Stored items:
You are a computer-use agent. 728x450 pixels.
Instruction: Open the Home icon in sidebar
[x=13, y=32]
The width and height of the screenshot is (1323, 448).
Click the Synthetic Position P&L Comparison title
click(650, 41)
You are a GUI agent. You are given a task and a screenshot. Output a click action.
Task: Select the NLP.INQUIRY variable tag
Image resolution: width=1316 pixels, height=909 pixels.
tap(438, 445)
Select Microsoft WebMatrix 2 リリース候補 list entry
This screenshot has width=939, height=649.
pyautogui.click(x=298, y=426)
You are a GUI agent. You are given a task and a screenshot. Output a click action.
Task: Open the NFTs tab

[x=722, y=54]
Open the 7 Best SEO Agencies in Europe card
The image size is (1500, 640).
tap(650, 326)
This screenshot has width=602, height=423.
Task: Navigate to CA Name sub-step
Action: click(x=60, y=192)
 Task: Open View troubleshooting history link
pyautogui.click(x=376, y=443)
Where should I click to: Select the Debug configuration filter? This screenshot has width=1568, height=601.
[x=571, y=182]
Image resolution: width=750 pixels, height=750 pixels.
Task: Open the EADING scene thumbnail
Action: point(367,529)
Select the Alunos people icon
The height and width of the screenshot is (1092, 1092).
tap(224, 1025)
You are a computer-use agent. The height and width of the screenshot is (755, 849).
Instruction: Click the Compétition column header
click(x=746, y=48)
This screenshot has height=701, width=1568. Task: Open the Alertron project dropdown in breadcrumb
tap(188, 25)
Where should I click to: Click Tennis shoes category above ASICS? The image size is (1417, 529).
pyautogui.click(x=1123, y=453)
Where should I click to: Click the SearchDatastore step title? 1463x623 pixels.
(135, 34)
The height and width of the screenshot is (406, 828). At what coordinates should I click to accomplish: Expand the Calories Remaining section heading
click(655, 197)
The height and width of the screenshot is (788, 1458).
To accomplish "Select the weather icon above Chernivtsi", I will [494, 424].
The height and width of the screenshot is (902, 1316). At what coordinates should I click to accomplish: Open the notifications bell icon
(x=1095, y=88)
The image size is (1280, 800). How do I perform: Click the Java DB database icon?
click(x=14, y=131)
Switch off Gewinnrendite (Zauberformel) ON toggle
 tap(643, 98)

What needs to be done:
Please copy out, in full, the material from the line with "The height and width of the screenshot is (902, 1316)." through the end of the material, moving every coordinate in the answers up by 130.

Solution below:
The height and width of the screenshot is (902, 1316). At what coordinates should I click to accomplish: Open the notifications bell icon
(x=1225, y=218)
The image size is (1280, 800). How do I perform: Click the Java DB database icon?
click(x=144, y=261)
Switch off Gewinnrendite (Zauberformel) ON toggle
 tap(773, 228)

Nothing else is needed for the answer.